◆ **What the task asks**: Write out, without any change, the lines in the material below that run from the line with "Instruction: Click the" through the line with "Task: Focus the Enter Tax Code field", both included.

◆ **Listed entries**:
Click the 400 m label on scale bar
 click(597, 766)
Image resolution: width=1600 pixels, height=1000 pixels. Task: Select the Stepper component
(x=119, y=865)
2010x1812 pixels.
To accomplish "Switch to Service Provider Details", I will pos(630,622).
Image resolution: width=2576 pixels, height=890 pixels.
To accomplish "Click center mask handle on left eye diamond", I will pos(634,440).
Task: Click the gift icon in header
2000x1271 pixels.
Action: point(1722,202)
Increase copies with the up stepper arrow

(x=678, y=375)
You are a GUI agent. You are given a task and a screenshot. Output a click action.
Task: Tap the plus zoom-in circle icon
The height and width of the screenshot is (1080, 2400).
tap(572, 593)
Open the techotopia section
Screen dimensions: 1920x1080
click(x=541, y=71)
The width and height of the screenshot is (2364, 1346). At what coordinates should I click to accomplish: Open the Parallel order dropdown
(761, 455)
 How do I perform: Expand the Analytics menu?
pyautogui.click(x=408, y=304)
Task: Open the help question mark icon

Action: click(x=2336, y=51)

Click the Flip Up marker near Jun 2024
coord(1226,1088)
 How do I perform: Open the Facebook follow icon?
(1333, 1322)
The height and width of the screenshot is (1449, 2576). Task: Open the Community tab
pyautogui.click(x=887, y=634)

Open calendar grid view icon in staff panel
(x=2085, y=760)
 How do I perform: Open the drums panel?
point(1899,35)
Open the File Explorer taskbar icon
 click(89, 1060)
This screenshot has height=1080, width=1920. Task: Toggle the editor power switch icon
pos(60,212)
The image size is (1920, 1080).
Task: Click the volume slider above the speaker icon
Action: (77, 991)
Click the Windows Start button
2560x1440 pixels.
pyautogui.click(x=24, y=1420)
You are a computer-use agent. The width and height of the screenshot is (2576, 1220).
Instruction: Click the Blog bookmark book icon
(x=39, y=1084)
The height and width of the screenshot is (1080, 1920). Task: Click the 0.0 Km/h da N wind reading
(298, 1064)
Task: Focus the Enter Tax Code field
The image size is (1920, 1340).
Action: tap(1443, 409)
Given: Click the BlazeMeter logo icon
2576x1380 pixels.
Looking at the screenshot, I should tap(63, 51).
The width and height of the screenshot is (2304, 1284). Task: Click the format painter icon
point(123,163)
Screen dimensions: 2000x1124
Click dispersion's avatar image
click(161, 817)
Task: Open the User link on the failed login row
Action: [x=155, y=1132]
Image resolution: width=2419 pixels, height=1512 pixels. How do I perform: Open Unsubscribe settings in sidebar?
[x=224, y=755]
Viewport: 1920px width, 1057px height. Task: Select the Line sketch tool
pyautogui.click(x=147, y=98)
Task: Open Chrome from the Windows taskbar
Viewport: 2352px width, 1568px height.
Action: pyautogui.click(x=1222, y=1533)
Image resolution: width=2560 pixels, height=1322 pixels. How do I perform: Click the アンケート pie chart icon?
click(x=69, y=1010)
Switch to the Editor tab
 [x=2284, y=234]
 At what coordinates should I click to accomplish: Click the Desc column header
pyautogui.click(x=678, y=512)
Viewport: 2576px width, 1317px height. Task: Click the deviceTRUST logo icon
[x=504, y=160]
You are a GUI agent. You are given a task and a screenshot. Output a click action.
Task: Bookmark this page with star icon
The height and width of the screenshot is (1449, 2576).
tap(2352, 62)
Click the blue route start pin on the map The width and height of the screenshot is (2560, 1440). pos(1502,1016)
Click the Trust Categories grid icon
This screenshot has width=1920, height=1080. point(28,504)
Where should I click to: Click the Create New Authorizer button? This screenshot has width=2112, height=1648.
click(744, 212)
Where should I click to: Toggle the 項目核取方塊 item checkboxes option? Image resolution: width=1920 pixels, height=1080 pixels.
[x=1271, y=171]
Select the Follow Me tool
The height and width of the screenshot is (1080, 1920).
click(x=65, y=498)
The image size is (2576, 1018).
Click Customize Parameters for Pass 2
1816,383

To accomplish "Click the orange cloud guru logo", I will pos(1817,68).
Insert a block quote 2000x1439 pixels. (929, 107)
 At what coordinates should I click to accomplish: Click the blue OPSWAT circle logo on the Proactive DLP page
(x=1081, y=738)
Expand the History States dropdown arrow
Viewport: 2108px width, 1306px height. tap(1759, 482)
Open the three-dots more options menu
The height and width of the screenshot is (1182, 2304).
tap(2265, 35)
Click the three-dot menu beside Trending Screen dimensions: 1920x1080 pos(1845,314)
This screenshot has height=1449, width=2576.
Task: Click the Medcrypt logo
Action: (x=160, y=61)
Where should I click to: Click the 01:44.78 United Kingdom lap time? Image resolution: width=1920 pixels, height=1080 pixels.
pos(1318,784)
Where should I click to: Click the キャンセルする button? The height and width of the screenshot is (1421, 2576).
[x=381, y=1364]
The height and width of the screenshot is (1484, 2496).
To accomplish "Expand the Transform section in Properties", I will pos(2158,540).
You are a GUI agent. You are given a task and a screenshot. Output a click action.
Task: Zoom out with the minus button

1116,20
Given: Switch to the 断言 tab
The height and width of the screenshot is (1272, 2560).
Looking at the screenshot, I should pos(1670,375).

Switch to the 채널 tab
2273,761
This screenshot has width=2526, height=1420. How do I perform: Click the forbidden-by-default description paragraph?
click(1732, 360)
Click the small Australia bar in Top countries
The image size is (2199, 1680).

◆ **Answer section**:
Instruction: Click the Blog bookmark book icon
(x=39, y=1084)
The height and width of the screenshot is (1080, 1920). Task: Click the 0.0 Km/h da N wind reading
(298, 1064)
Task: Focus the Enter Tax Code field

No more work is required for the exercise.